Dataset records:
======

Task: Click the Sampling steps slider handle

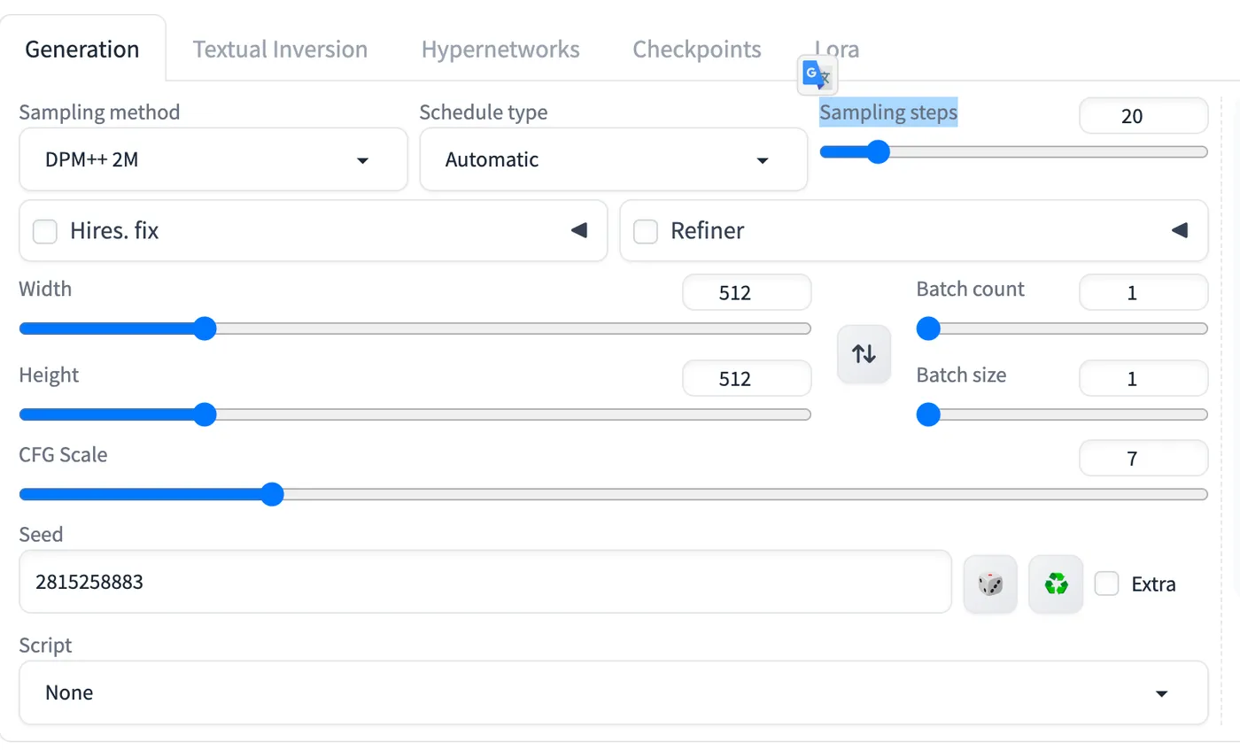Action: coord(878,152)
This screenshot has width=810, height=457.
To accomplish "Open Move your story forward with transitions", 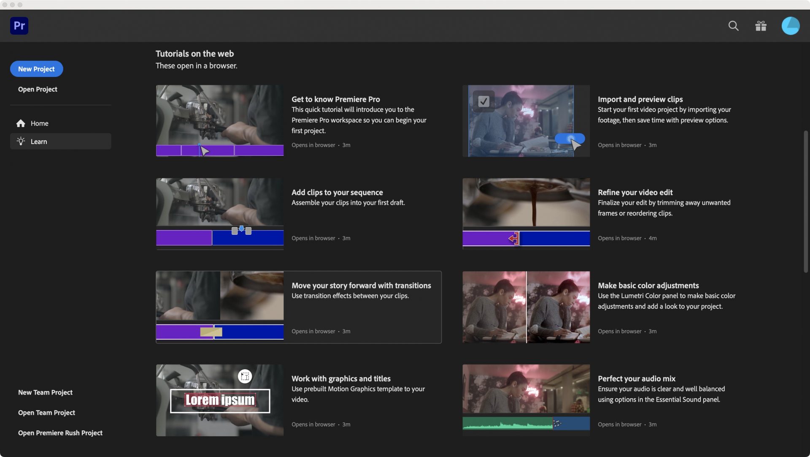I will pos(361,286).
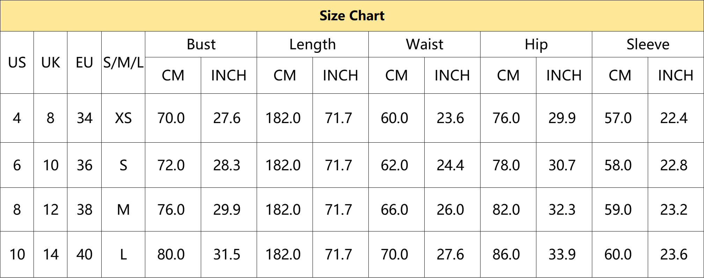Click bust inch value 31.5
704x278 pixels.
(227, 254)
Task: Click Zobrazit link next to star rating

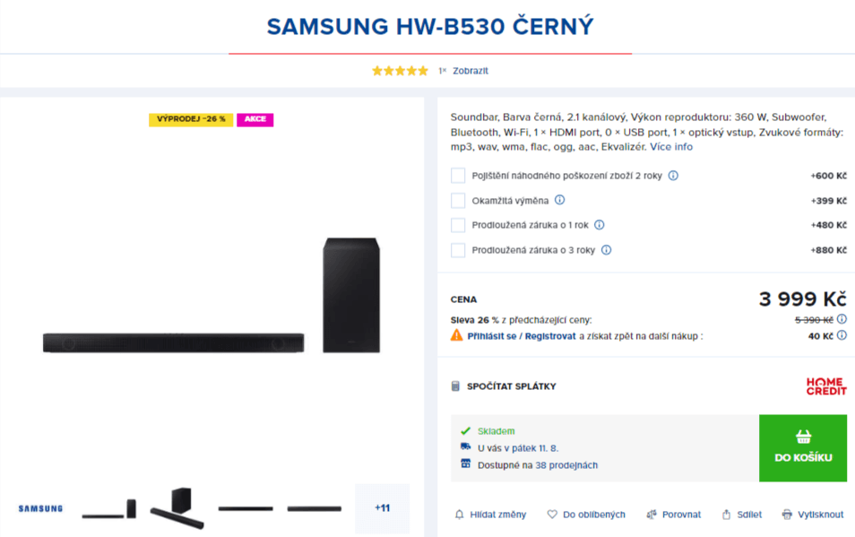Action: coord(470,71)
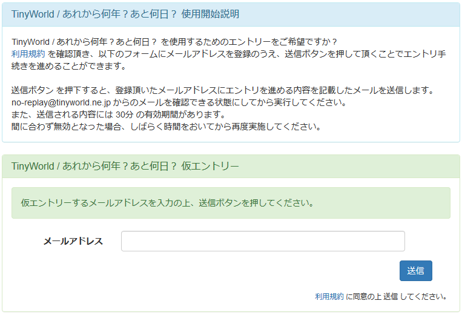Click the text following the first 利用規約 link

tap(242, 54)
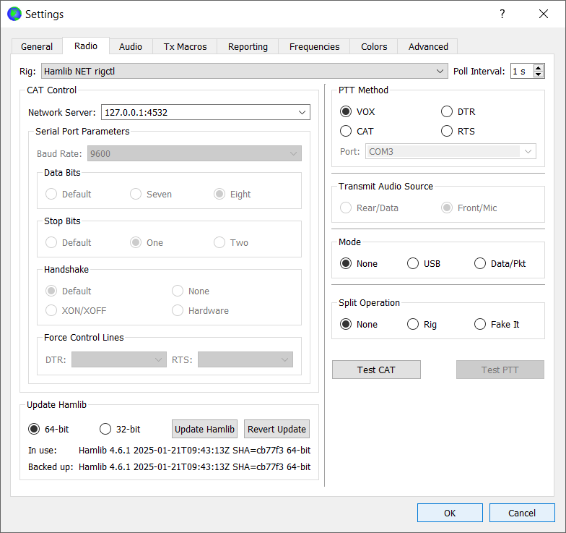Expand the Network Server combo box
This screenshot has width=566, height=533.
click(302, 112)
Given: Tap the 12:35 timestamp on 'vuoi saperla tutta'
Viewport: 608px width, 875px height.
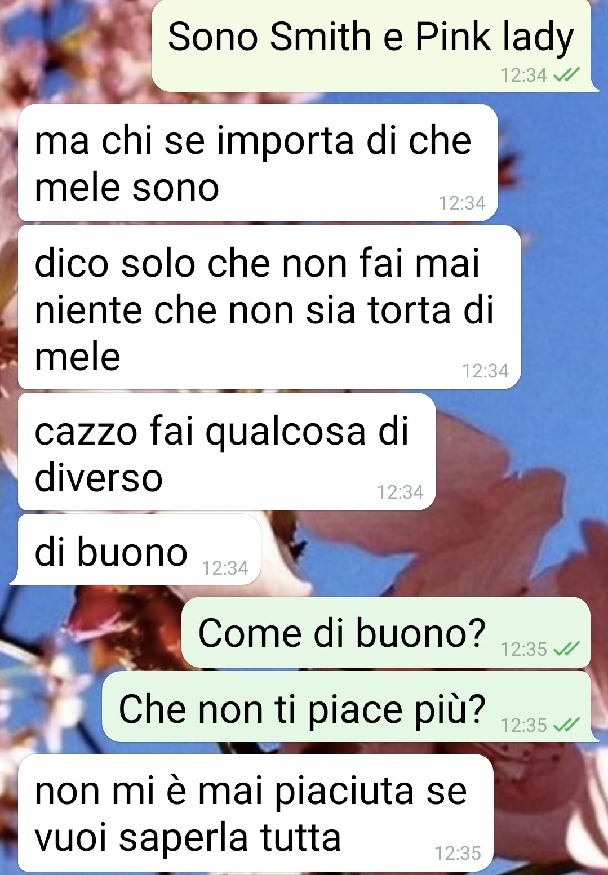Looking at the screenshot, I should point(458,853).
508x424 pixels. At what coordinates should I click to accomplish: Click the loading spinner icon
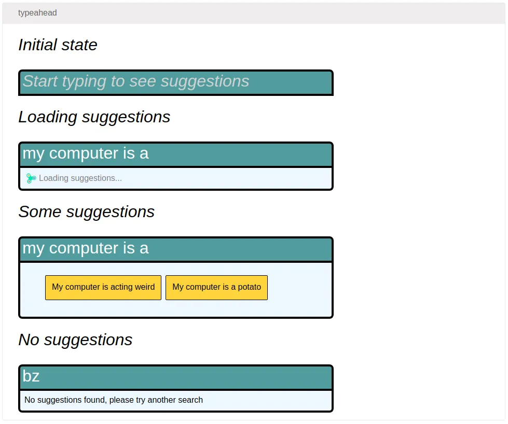(x=31, y=178)
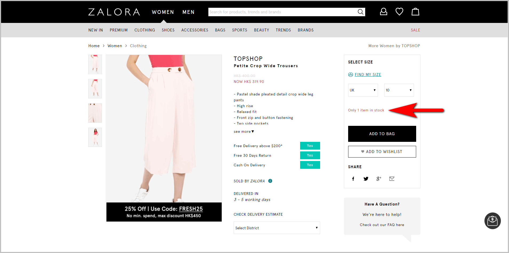Open the Select District dropdown
The width and height of the screenshot is (509, 253).
click(x=276, y=228)
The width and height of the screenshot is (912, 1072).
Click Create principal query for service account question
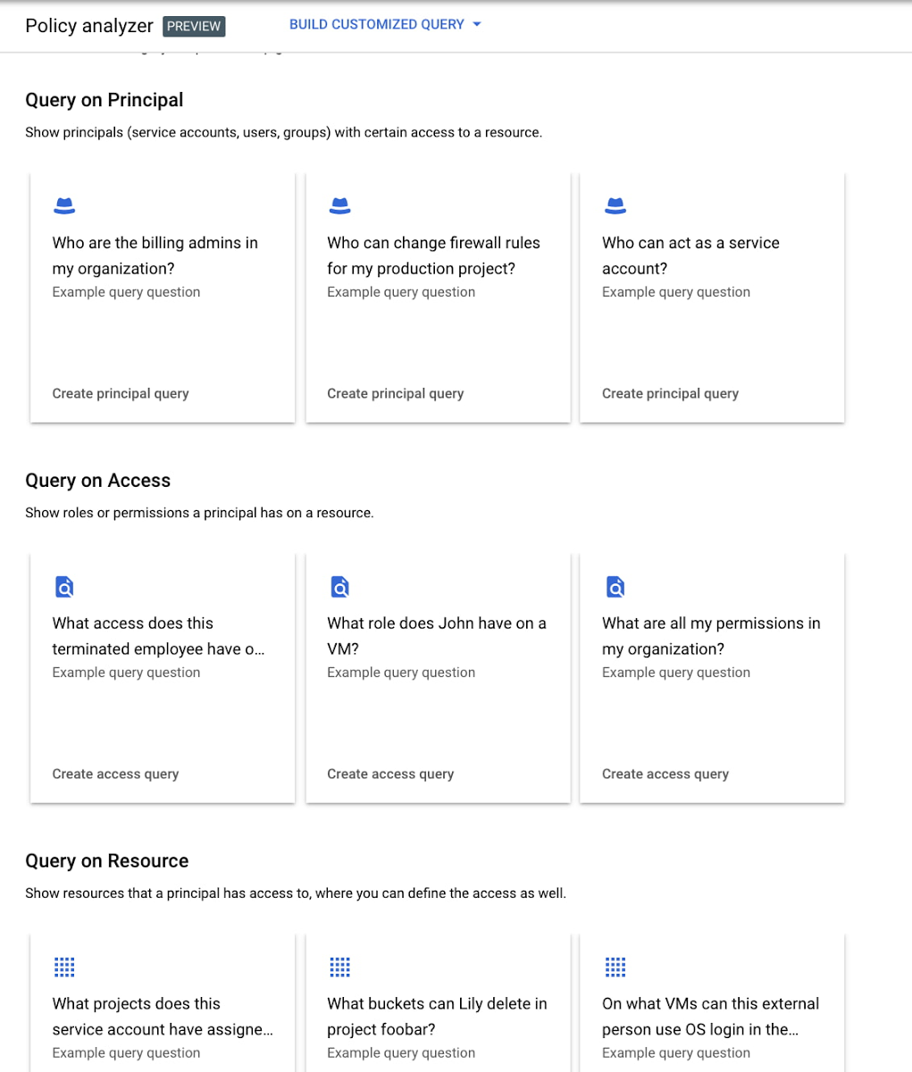(670, 393)
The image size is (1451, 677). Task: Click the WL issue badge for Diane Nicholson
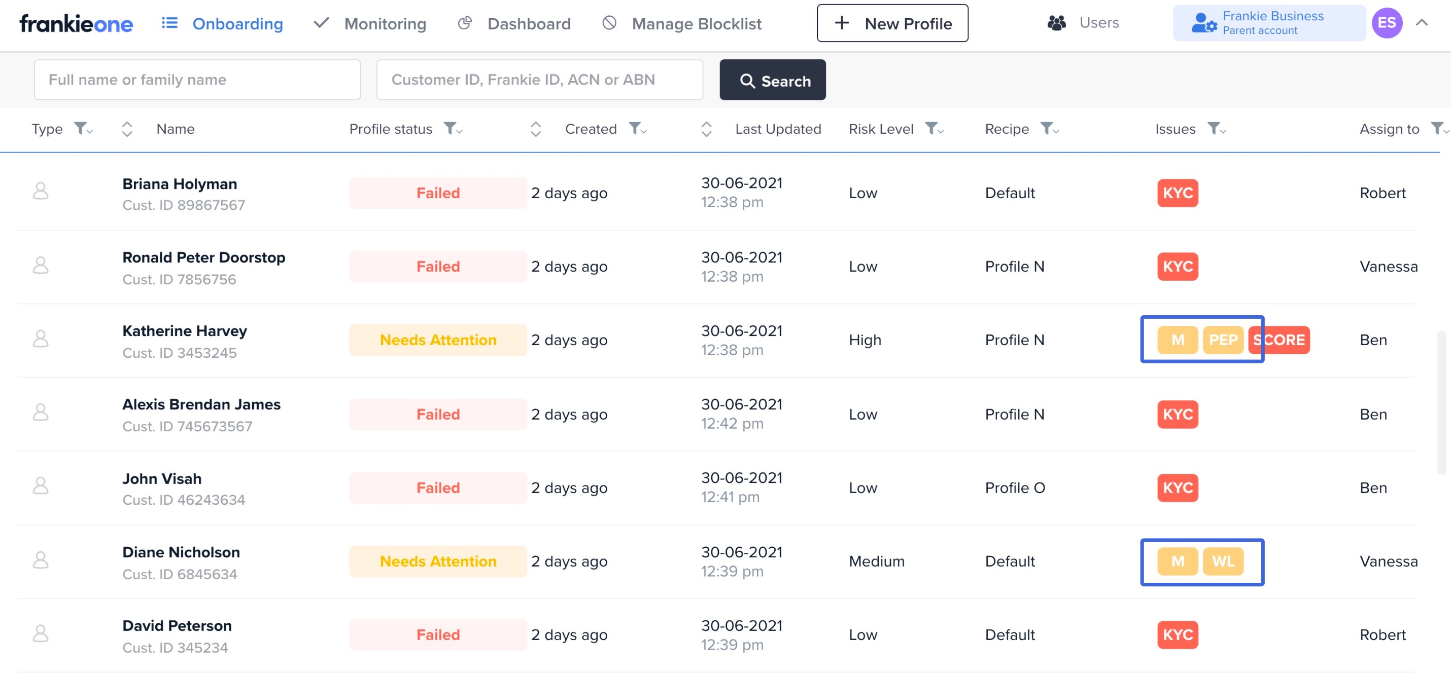1222,561
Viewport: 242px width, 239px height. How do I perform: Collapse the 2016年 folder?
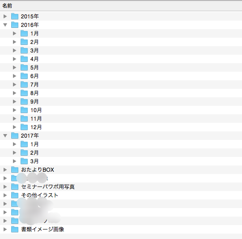tap(5, 25)
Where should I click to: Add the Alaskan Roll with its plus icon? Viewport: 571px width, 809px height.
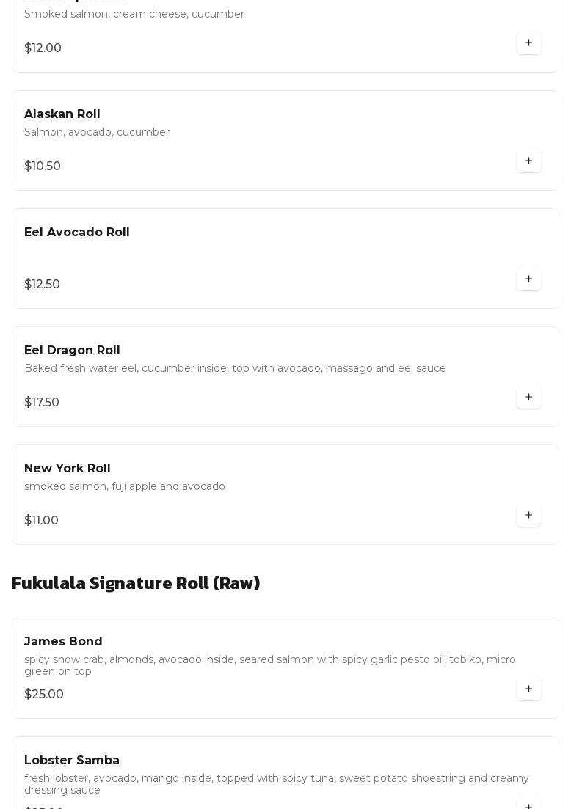tap(528, 161)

======

Exercise objective: Switch "Viewport" to "Display" in everything from the line containing "Given: Tap the" down to the end of the records, leaving all else unchanged. Give only those lines again, with the pictures left out.

Full output:
Given: Tap the 12:35 timestamp on 'vuoi saperla tutta'
Display: 608px width, 875px height.
Looking at the screenshot, I should point(458,853).
508x424 pixels. At what coordinates should I click to accomplish: Click the loading spinner icon
(x=31, y=178)
Open the Select District dropdown
The width and height of the screenshot is (509, 253).
click(x=276, y=228)
The width and height of the screenshot is (912, 1072).
Click Create principal query for service account question
(670, 393)
The image size is (1451, 677). Task: Click the WL issue badge for Diane Nicholson
1222,561
Display: 242px width, 239px height. How do I perform: Collapse the 2016年 folder?
tap(5, 25)
Where should I click to: Add the Alaskan Roll with its plus icon? Display: 571px width, 809px height.
tap(528, 161)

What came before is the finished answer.